The length of the bar isn't the critical part of the equation, it's the power that the saw has, and that you are using a ripping chain and keeping it sharp. You can mill with smaller saws, but milling is pretty hard on chainsaw. They get very hot and heat is the enemy of all combustion engines. Although larger saws get hot, those few degrees of difference are a big deal. There's other factors as well. 

I wouldn't mill with anything less than mid to high 70 cc's and I'd only do it then if I wasn't going to mill much. But you want to mill tens of thousands of board feet. You'll want at least a 90cc or better to throw against that much work and still then, it's a LOT of milling you're asking it to do. Better to see of you can find a mobile sawyer to come in and cut on the halves. That's a much better option. That way all you're out of is the labor to tail for him, and you have lumber milled with a finish much smoother than if you used a CSM. 

And the best part?

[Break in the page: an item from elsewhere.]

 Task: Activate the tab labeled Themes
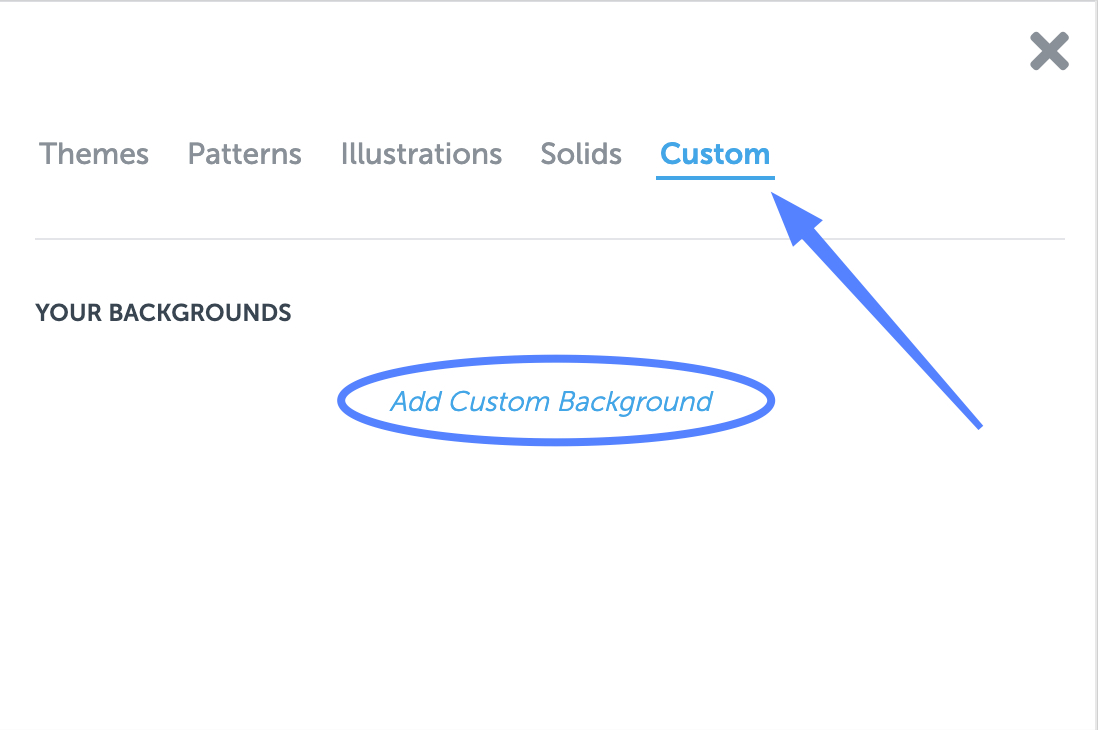pyautogui.click(x=94, y=154)
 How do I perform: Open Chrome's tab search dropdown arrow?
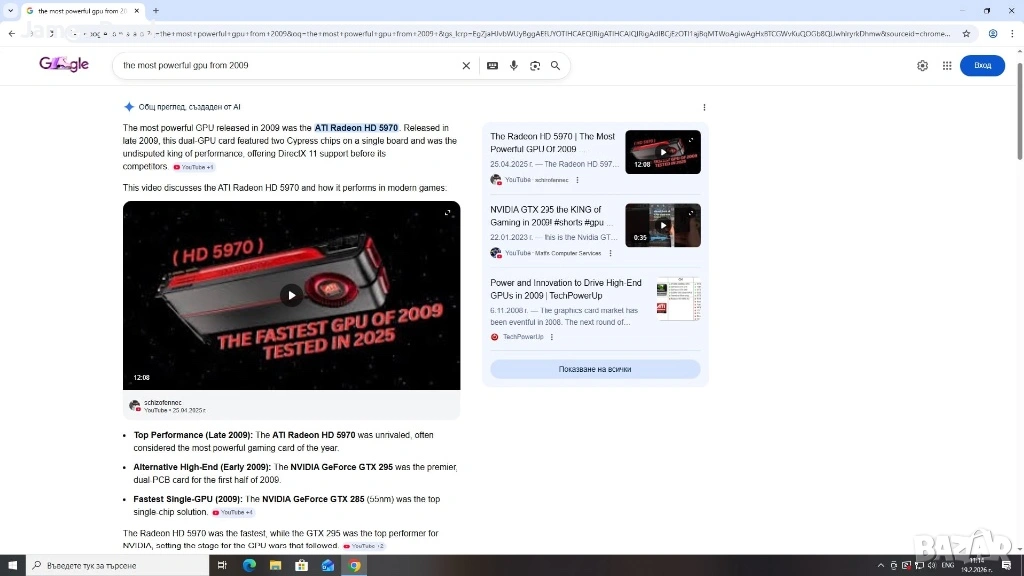click(x=10, y=10)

No concussions.


----------



## jeffreythree (Jan 9, 2008)

I second trying to find someone who will cut on halves. What kind of trees do you have?


----------



## Daren (Oct 14, 2006)

Yea what kind and how many ? Your chainsaw mill questions are being answered. I will just add my $.02 for what you would have to spend buying a big enough powerhead and a CSM setup (bar, chain, guide) Since you are talking a few trees off a 1/4 acre I would be willing to bet you could just pay to have them milled on a bandmill for less $$$...and you wouldn't have the back breaking labor of milling with a chainsaw. Or find someone to share cut like was mentioned, less wood for you but no money out of pocket.

Your other questions. Yes you would have to dry the wood before you use it. There is a small market for green lumber, the selling price for that is very low (pennies on the dollar for what you would see in a lumber yard for example) You mentioned the slow economy, that doesn't help you on the selling of your excess lumber either, it's slow for everyone.


----------